Again, few things worth a closer look:

  1. Irish emigration continued to decline in 2015 for the second year in a row. 2014 emigration of Irish nationals stood at 35,300 down from 40,700 in 2014 and down substantially on crisis period peak of 50,900 in 2013. The rate of emigration is now closer to 2006-2014 average of 29,444 that before, but it is still substantially above that number. Crucially, in more normal times, emigration by Irish nationals stood at around 13,700, which is well below current levels.
  2. Emigration by UK nationals out of Ireland remained pretty much stable and on-trend. Historical pre-2015 average is for annual outflow of 3,467 and in 2015 the number was 3,800. Emigration by the nationals of the EU15 states (ex-UK and Ireland) was up in 2015 at 15,600 compared to 14,000 in 2014. The rate is rising now for two years and is well ahead of 9,078 average for 2006-2014 period. This is interesting, as it reflects some shift in MNCs employment: in the past, MNCs were focusing much of their hiring on old EU markets, demanding language skills from these countries. Now, it seems the momentum is shifting toward ex-EU15 markets. Notably, pre-crisis average emigration by EU15 nationals stood at 6,667 per annum, very substantially below the 2015 figure.
  3. In contrast to EU15 pattern, emigration by the Accession EU12 nationals fell significantly in 2015 to 8,500 from 10,100 in 2014. This is the slowest rate of outflow for any year from 2007 on and significantly below the 2006-2014 average annual rate of outflow of 15,478.
  4. Rest of the World (ex-EU) emigration picked up, rising to 17,700 in 2015 compared to 14,100 in 2014 and against the 2006-2014 average of 9,9833. The reason for this, most likely, is the turnover of MNCs-employed tech workers and specialists who tend to stay in Ireland for 2-3 years and subsequently leave. 


So last remaking bit of analysis will have to cover net immigration / emigration:


As consistent with the number discussed above:

  1. Rate of net immigration from the 'Rest of the World' (ex-EU) picked up somewhat in 2015, rising to 12,700 from 11,200 in 2014. This is the highest rate of net increase in ex-EU population in Ireland for any year between 2006 and 2015.
  2. Second noticeable change in 2015 was positive contribution of EU12 (Accession states) nationals, with their net immigration at 4,300 in 2015 marking the first positive net result since 2008.
  3. EU15 (ex-UK and Ireland) net emigration remained significant and increased, with 6,700 more nationals of EU15 (ex-UK and Ireland) leaving Ireland than coming into Ireland in 2015, up on 5,300 in 2014. This marks the third year of rising net emigration by EU15 nationals out of Ireland and 6th consecutive year of negative net immigration by this group of residents.
  4. Irish nationals net emigration from Ireland remained very substantial in 2015 at 23,200. The number is lower than 29,200 net emigrations recorded in 2014 and the lowest reading in 4 years, but it is still well above the crisis period average. In simple terms, things are getting worse slower in this metric, they are not getting better.

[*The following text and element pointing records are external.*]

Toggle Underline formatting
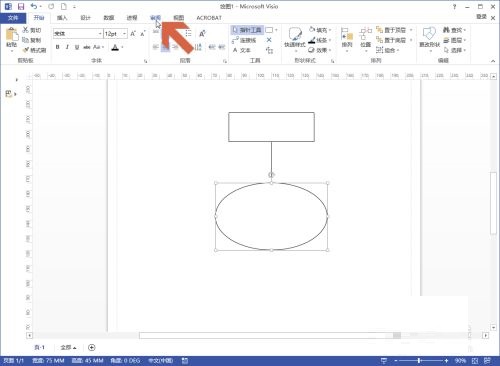 point(77,47)
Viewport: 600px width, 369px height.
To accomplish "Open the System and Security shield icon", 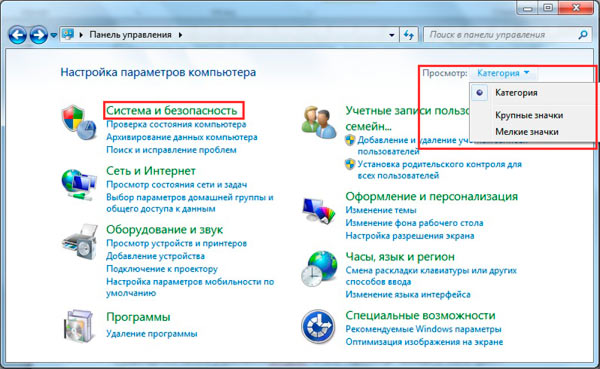I will [x=78, y=122].
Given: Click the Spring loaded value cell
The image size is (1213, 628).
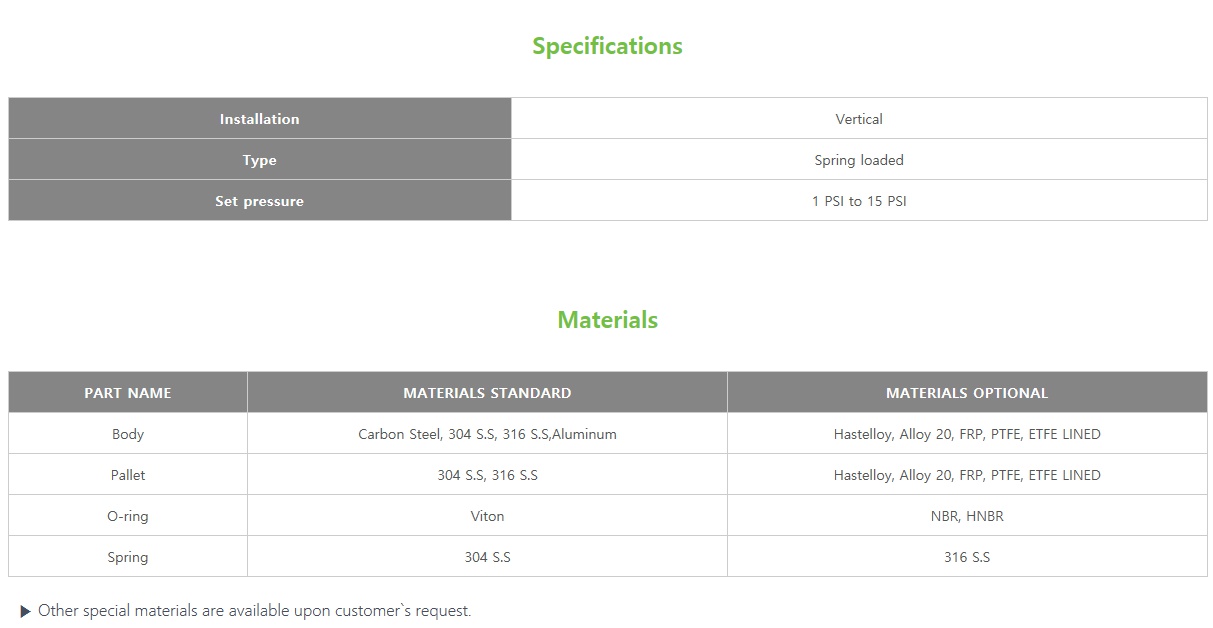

Combined 2008-2015 net movements of people by nationality are shown in the chart below. Since 2008 through April 2015, there are 5,200 more UK nationals residing in Ireland, while the number of EU12 migrants rose 11,100. By far, the largest net emigration on a cumulative basis relates to outflow of Irish nationals: between 2008 and 2015, 132,400 more Irish nationals left the country than came back into the country - annual average rate of net emigration of 16,600 and in 2015 annual net emigration for Irish nationals was 6,700 above that.